Assignment:
As an exercise, transcribe the data below in full and exactly, omitting pictures.

·····

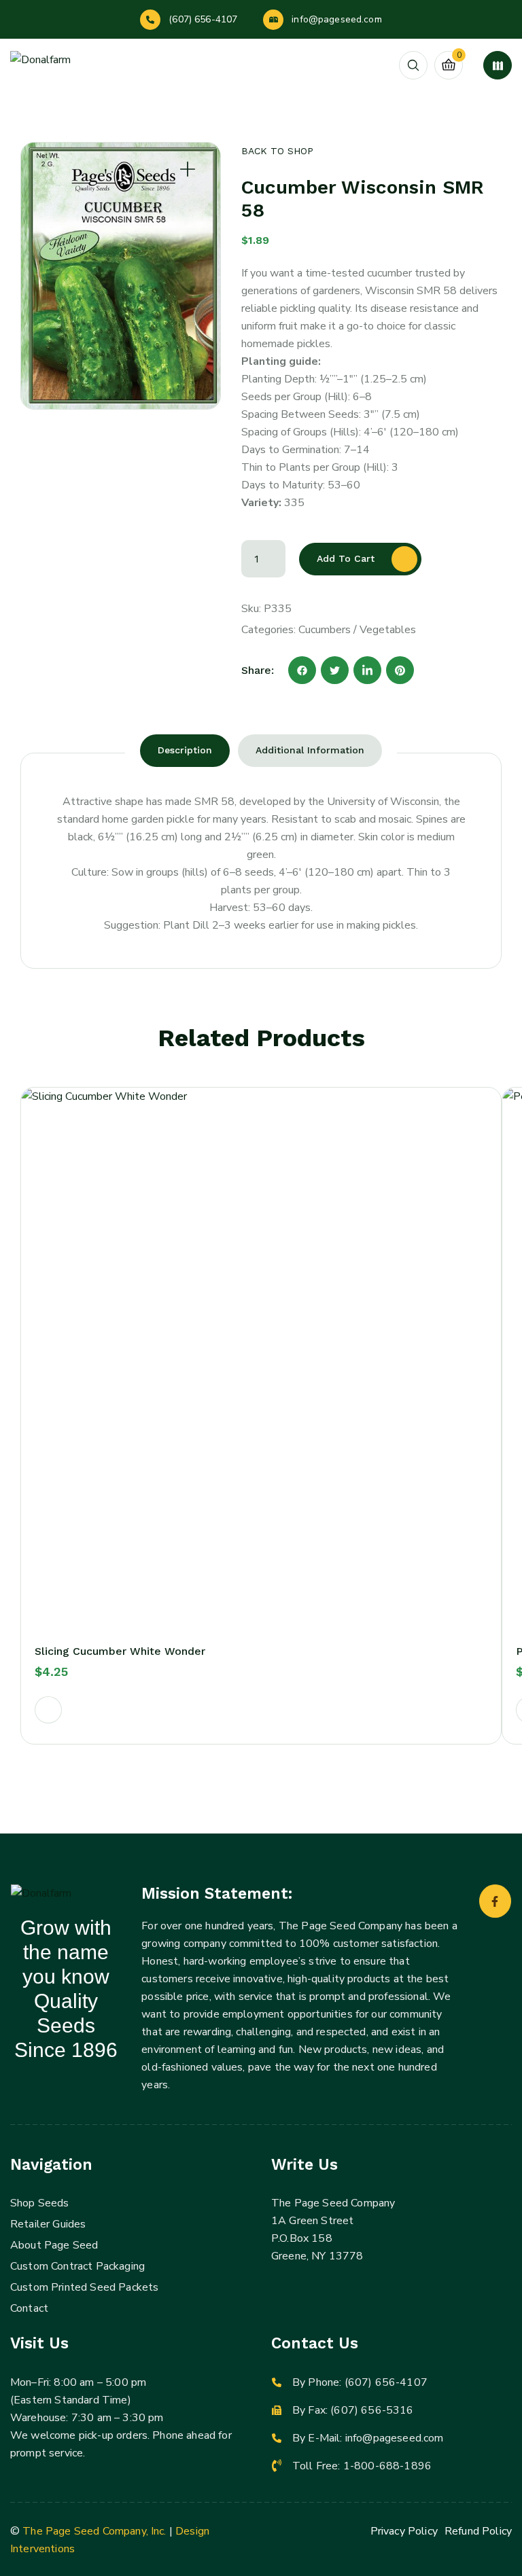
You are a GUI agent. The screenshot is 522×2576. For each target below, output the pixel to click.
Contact (29, 2308)
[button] (48, 1709)
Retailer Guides (48, 2224)
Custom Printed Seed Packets (84, 2287)
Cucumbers (324, 629)
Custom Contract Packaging (77, 2266)
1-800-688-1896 (387, 2465)
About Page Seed (54, 2245)
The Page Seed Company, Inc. (94, 2531)
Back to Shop (277, 150)
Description (185, 750)
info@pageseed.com (336, 19)
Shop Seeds (39, 2203)
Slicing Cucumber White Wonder (120, 1651)
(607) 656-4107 (203, 19)
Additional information (310, 750)
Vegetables (388, 629)
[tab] (185, 750)
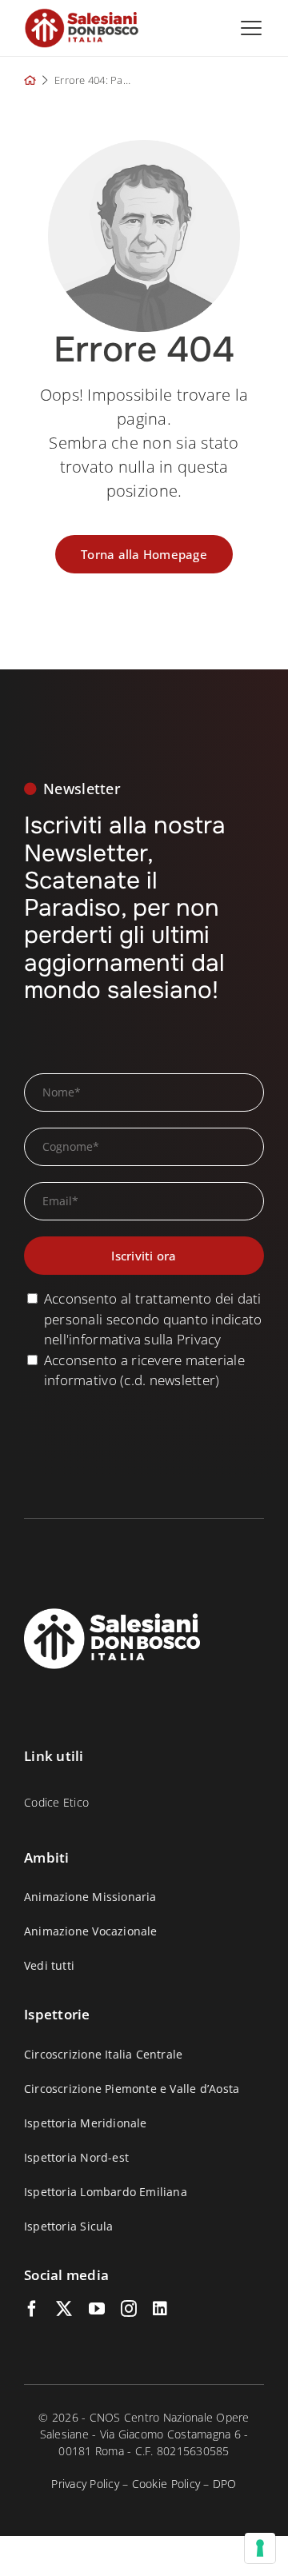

·····

Exercise output:
You are a GUI agent. The screenshot is 522×2576. For each target below, output the pixel to click.
Contact (29, 2308)
[button] (48, 1709)
Retailer Guides (48, 2224)
Custom Printed Seed Packets (84, 2287)
Cucumbers (324, 629)
Custom Contract Packaging (77, 2266)
1-800-688-1896 (387, 2465)
About Page Seed (54, 2245)
The Page Seed Company, Inc. (94, 2531)
Back to Shop (277, 150)
Description (185, 750)
info@pageseed.com (336, 19)
Shop Seeds (39, 2203)
Slicing Cucumber White Wonder (120, 1651)
(607) 656-4107 (203, 19)
Additional information (310, 750)
Vegetables (388, 629)
[tab] (185, 750)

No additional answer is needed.